其一,乌克兰武装力量近期频繁使用远程无人机对俄境内炼化设施发动精准打击。3月26日,列宁格勒州基里希炼油基地关键装置遭重创,导致整体炼油负荷下降超10%,个别厂区被迫阶段性停产,直接影响汽油日均产出能力。
其二,中东局势骤然升级,美以联合军事行动波及伊朗核设施,霍尔木兹海峡航运一度中断,全球基准油价快速上扬,同步推高俄罗斯国内市场终端售价。
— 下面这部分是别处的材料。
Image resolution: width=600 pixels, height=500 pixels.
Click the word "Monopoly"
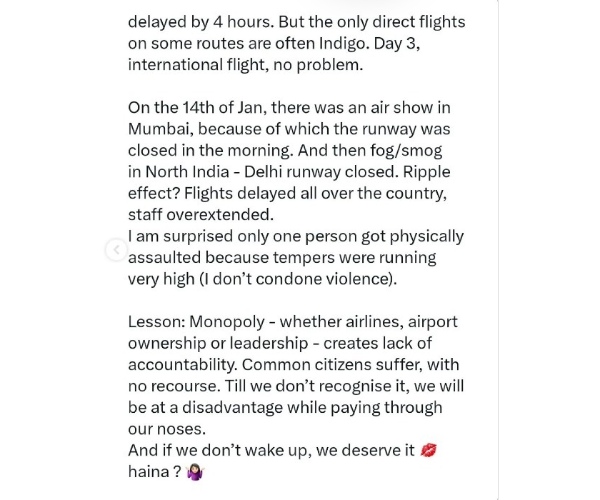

有人不解:坐拥全球最大油气储量之一的俄罗斯,怎会连自家汽油都供不应求?
须知,原油开采与汽油生产属于产业链上下游不同环节——前者是从地下抽取未经处理的天然烃类混合物;后者则需通过复杂工艺流程,在炼油装置中完成蒸馏、裂解、重整等多重转化,方能成为适配车辆发动机的标准燃料。
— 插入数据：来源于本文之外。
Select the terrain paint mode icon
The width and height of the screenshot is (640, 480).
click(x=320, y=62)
如今炼厂受损、产能受限,而国内汽车保有量与出行需求却持续攀升。
权衡之下,俄政府只能优先满足内需,果断叫停全部汽油出口业务。
这并非首次尝试,过去两年间,莫斯科曾数次启动短期汽油、柴油出口管控机制,但本次禁令周期之长、覆盖之全、执行之严,均刷新历史纪录。
最惨邻国
理清政策逻辑后,公众最关注的问题浮出水面:谁将承受最大冲击?
答案颇具反差感——不是欧洲,而是白俄罗斯与哈萨克斯坦这两个陆路接壤的近邻。
欧洲之所以未受显著波及,核心在于早已构建起多元化的能源供给体系。
自俄乌冲突爆发以来,欧盟持续推进能源进口来源替代战略。
截至2025年初,来自俄罗斯的石油进口份额已压缩至总量的3%以内,且绝大部分为原油,几乎不涉及成品油采购。
欧洲拥有成熟高效的炼油工业基础,能够自主完成原油向汽柴油的转化加工。
即便局部炼能承压,亦可通过美国墨西哥湾沿岸、中东海湾国家及北非产油区等多渠道补充货源,供应链韧性充足,不存在断供风险。
相较之下,白俄罗斯与哈萨克斯坦则深陷结构性困局。
两国对俄罗斯成品油的依存度极高,且短期内难以找到经济可行的替代方案。
先看白俄罗斯,它与俄保持深度一体化关系,每年所需汽油中超过九成源自俄罗斯进口。
本土缺乏规模化炼油设施,对外依存率高达90%,基本不具备自主调和与分装能力。
此前俄方仅实施阶段性出口限制时,白俄就已多次出现加油站空罐现象;此次全面封禁,则使其直接滑入能源危机边缘。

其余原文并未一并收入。